Гяуру показалось, что, услышав это, Хмельницкий вздрогнул — то ли удивленный осведомленностью Даниила Грека, то ли от воспоминания о тех кошмарных минутах, которые ему пришлось пережить тогда.
— Лично я давно постарался забыть об этом страшном посольстве к Искандеру-паше, — сурово произнес Хмельницкий. Напоминания о тех событиях были неприятны ему настолько, что он даже не выразил удивления по поводу того, каким образом, из каких источников византийцу Даниилу стали известны все эти подробности.
— Вряд ли стоит забывать о тех событиях в жизни, которые составили отдельную строчку в донесении Искандера-паши султану, а, следовательно, вошли в летопись Османской империи. В историю нашего века.
— Но вы сами заметили: Искандер-паша спас мне жизнь только потому, что я владел турецким. Просто со мной ему легче было говорить, о чем в донесении могло быть и не сказано. Мои дипломатические способности не играли при этом никакой роли.
— Теперь вы понимаете, почему я с таким старанием изучаю язык вашей Руси-Украины, — ответил Даниил Грек на украинском языке, с едва заметным акцентом.
Хмельницкий и Гяур снова, уже в который раз, переглянулись. Этот человек не переставал поражать их.
— Браво, господин Грек! — не удержался Гяур. — Прекрасный ход! Достойный настоящего дипломата. Будь вы в составе посольства к Искандеру-паше, вместо господина полковника, турецкий командующий просил бы вас стать его советником.
— Достаточно было бы того, что не отрубил бы голову.

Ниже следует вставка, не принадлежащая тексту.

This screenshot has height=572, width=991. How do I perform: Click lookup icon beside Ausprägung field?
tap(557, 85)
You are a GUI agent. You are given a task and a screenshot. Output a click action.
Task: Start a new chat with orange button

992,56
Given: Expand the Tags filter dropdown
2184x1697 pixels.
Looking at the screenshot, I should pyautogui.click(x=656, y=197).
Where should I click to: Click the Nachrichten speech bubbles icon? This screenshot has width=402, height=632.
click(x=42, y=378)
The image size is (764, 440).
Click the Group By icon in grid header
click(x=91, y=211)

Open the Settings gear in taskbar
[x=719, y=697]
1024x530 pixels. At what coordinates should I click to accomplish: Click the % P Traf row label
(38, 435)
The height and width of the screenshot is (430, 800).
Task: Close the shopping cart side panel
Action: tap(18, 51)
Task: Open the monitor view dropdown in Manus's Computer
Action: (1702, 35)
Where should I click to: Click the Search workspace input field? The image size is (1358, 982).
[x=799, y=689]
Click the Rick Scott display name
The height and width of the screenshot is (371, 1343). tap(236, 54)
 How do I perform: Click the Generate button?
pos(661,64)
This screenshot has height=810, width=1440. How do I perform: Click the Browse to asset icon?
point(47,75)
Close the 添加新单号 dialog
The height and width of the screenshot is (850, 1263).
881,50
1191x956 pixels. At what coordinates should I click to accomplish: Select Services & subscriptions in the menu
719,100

— Нижайший поклон вам за то, что здесь, в Париже, дали возможность услышать украинскую речь, — сдержанно расчувствовался Хмельницкий. — Но зачем вам понадобился язык, которого даже в Украине многие образованные люди просто-напросто гнушаются? Достаточно знать польский, «панский», как у нас говорят.
— Как видите, он уже понадобился, чтобы зародить ваше расположение ко мне. А я ведь умею смотреть в будущее. Когда вы начнете свою большую войну с Речью Посполитой, господин Хмельницкий, то очень скоро поймете, что лучше вступать в союз, пусть не с очень могущественным, но дальним союзником, чем заручаться узами дружбы слишком близких и слишком могущественных южного и северо-восточного соседей. Причем настолько могущественных, что и Украине, и этим соседям трудно будет считать ваш военный союз равноправным. И вот тогда вы неминуемо обратите свои взоры к Швеции, от навязчивой опеки которой в нужное время всегда сможете избавиться.
— Но я не гетман. Не я определяю судьбу этой земли.
— Пока что не гетман, и судьбу пока что действительно определяете не вы, — невозмутимо согласился византиец. — Однако речь ведь идет о будущем.
«Он ведет себя, словно пророк», — подумалось Гяуру. Неужели всего лишь самоуверенно блефует?»
— … И вот тогда, — продолжил свою мысль Грек, — в Киеве, или на Запорожье, — в зависимости от того, где будет располагаться ваша ставка, — появлюсь я, ваш дипломат, посол при шведском дворе, священник Даниил Грек. И могу голову дать на отсечение, что более изворотливого и подготовленного дипломата, имеющего к тому же доступ к шведской правительнице, вы у себя в Украине, не владеющей опытом европейской дипломатии, не сыщете. Только, пожалуйста, не сочтите это за бахвальство.